___ Page ___
I'm gonna definitely order the belts and pull the head to inspect. If a compression tester is cheap enough I'll buy one. Thanks again everyone! 

I've been on some forums where people are not so nice to novice noobies like myself. It is refreshing to get some good advice without being picked on!


----------



## skutflut

Kevinrco said:


> Classic CAt - I have not checked compression but it looked to me that some exhaust was escaping from the head. It kinda chirps when starting it now and will only start with the throttle on Fast and no choke.The throttle seems to bounce up and down until it steadys. I did just have it running and "drove it around for a few minutes without it dying.


Sounds like you might still have some carb issues there. Does the carb have adjustment screw(s) for the jets? The bouncing you see is likely the governor trying to maintain an engine speed which will even out as the engine warms up and choke is turned down, then off (under normal conditions.) Not much point if messing around too much with the carb if you have a blown head gasket. Once that is fixed, then take another crack at getting the carb adjusted.


----------



## Kevinrco

It has one for the jet.I Think it only has one jet. The other one I'm not sure about, Im guessing one is the idle and the other is the "High"? I set them both at 1 1/2 turns from the further most in position and then adjusted the Jet as I saw in the video I posted.


----------



## Grunt

Kevinrco said:


> I've been on some forums where people are not so nice to novice noobies like myself. It is refreshing to get some good advice without being picked on!
___ Listing ___
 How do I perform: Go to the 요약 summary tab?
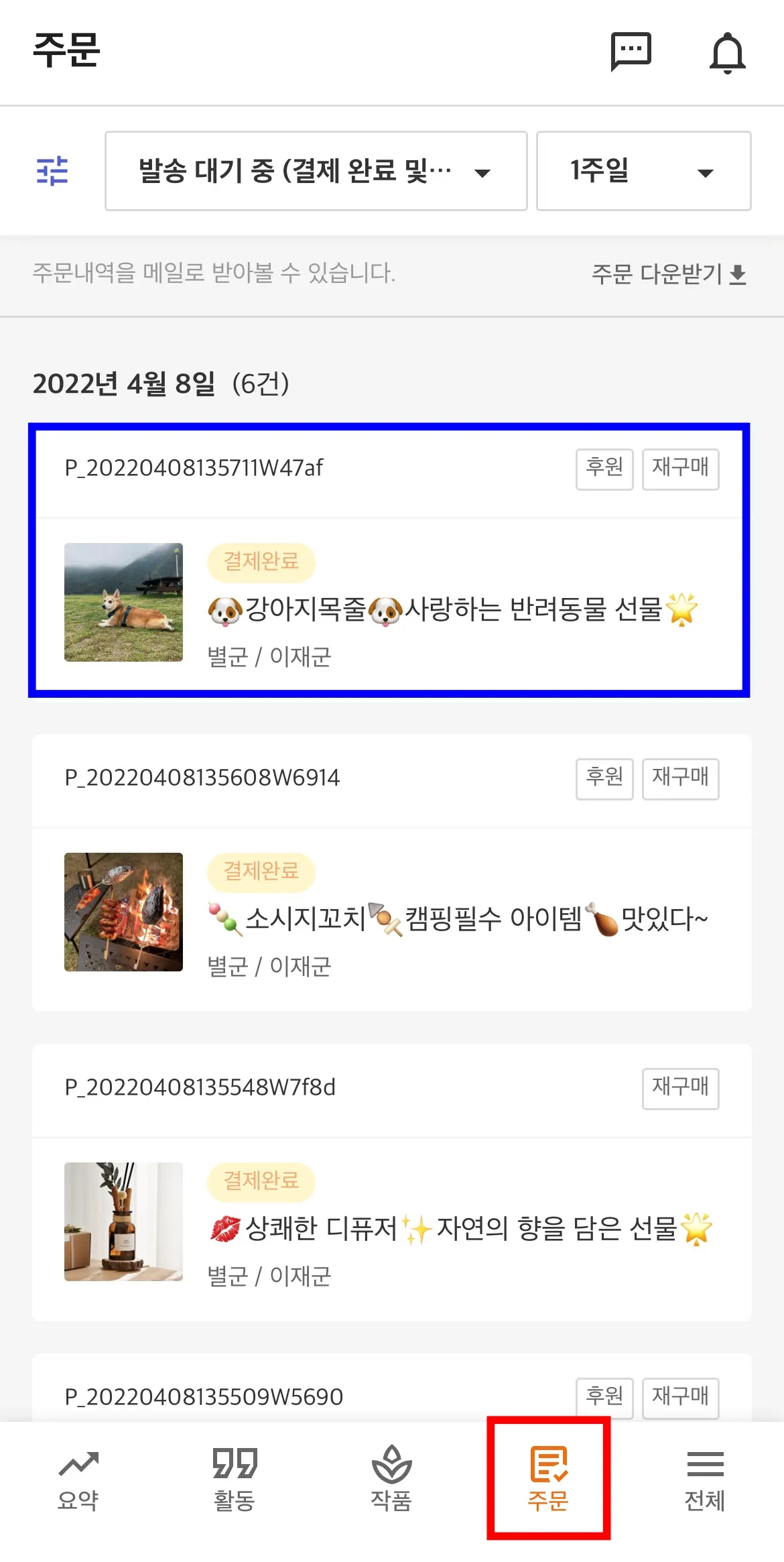coord(78,1480)
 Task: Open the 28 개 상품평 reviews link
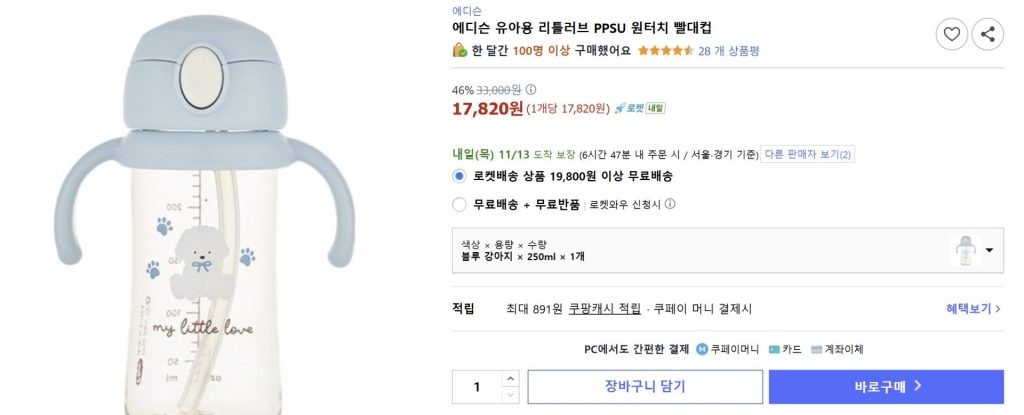(728, 51)
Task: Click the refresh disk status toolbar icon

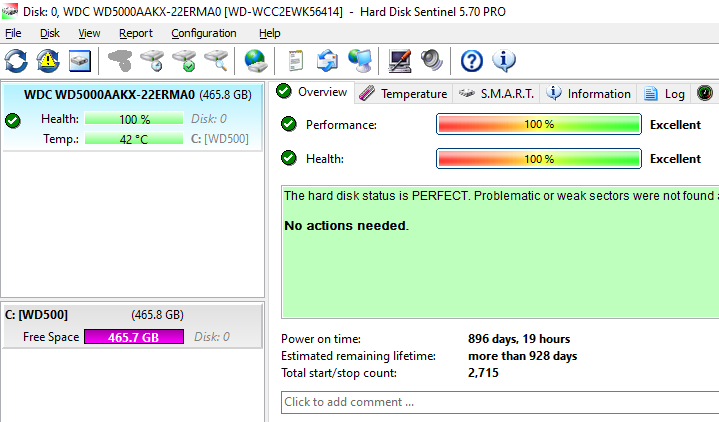Action: coord(17,61)
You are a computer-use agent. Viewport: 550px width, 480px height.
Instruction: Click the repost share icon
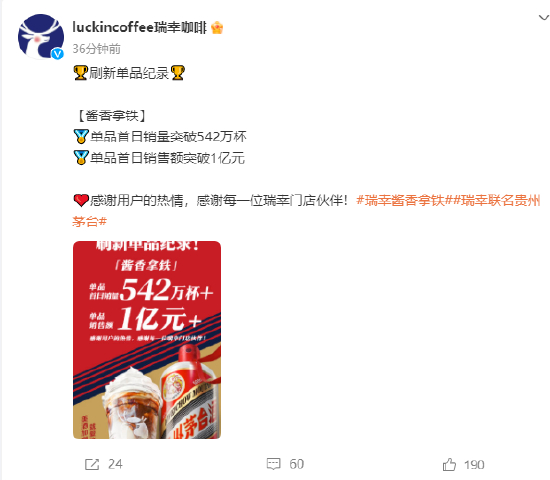[92, 465]
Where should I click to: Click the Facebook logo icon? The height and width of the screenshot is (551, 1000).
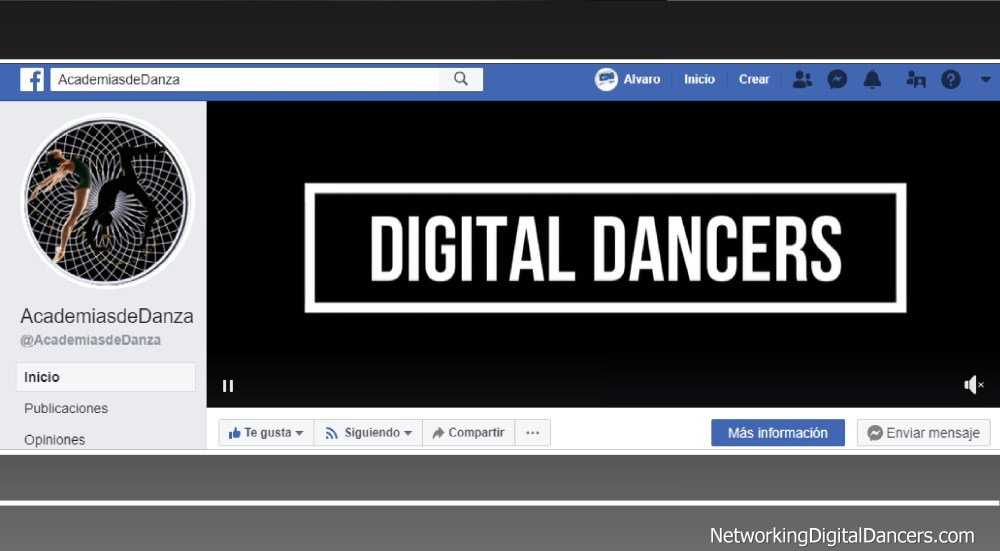[32, 80]
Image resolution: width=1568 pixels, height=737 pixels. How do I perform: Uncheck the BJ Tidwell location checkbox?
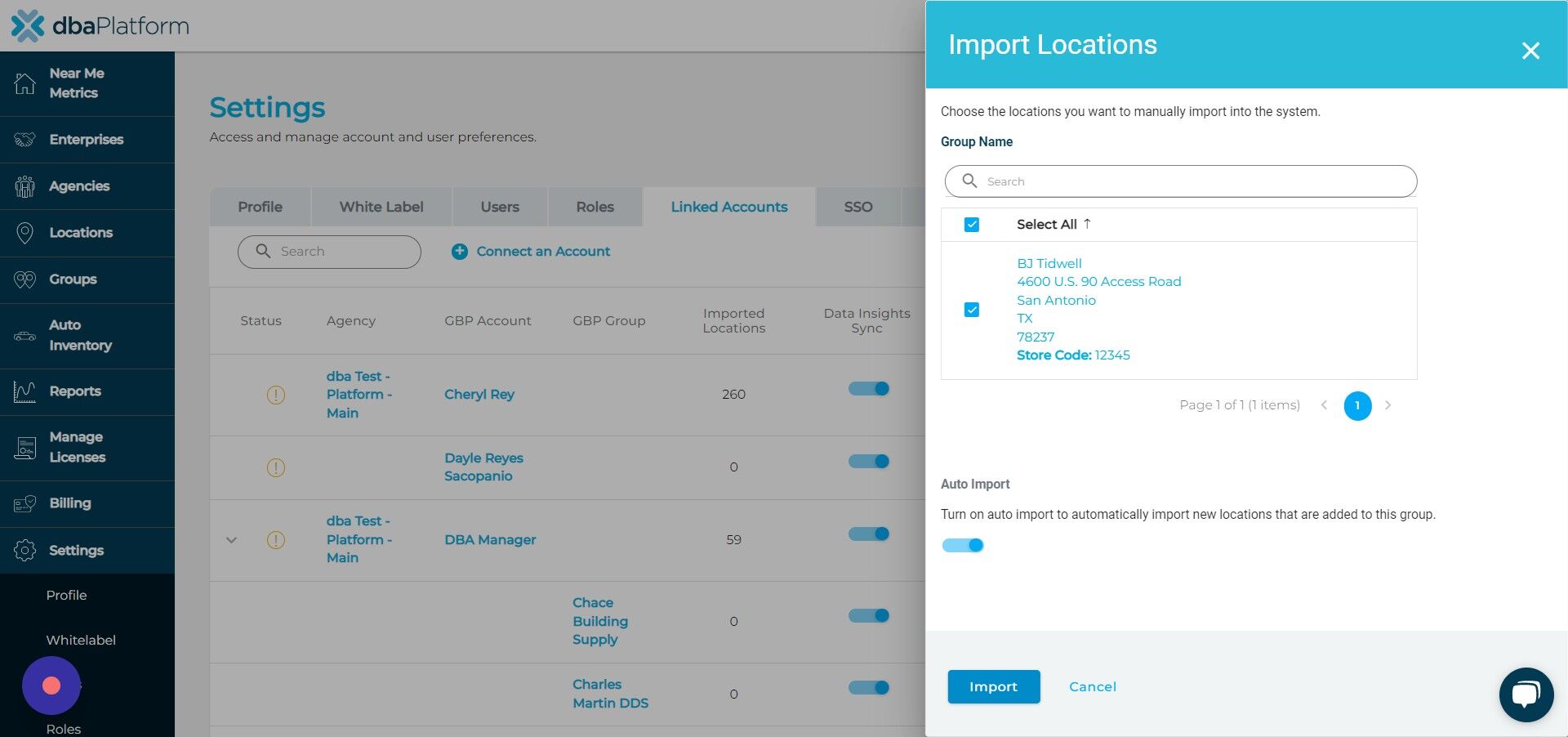tap(971, 310)
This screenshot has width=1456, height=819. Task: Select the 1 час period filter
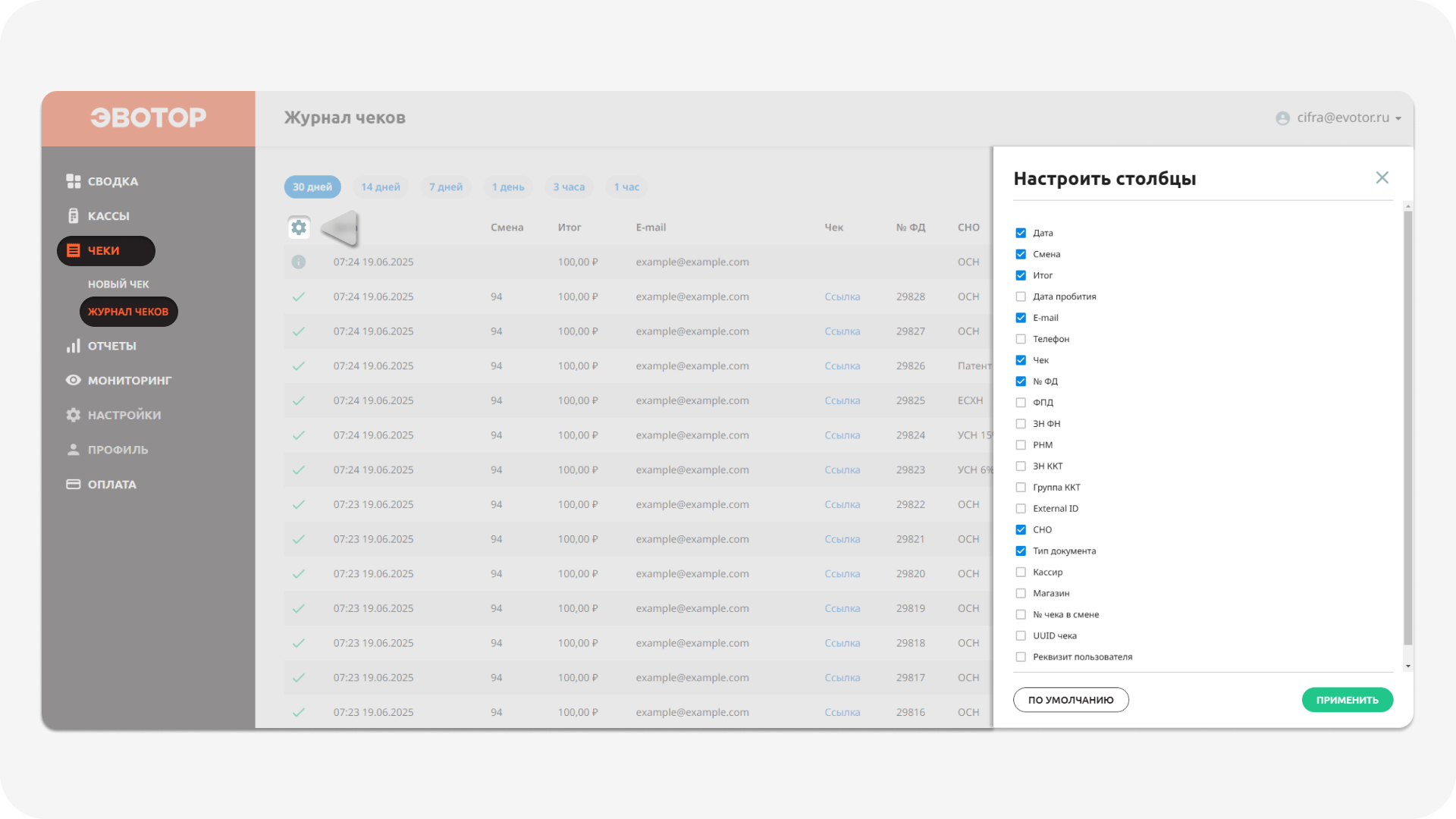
___
### What is needed:
Please answer from the forum thread above: how far out from their furthest-in position did Kevinrco set both carb screws?

### Finished task:
1 1/2 turns.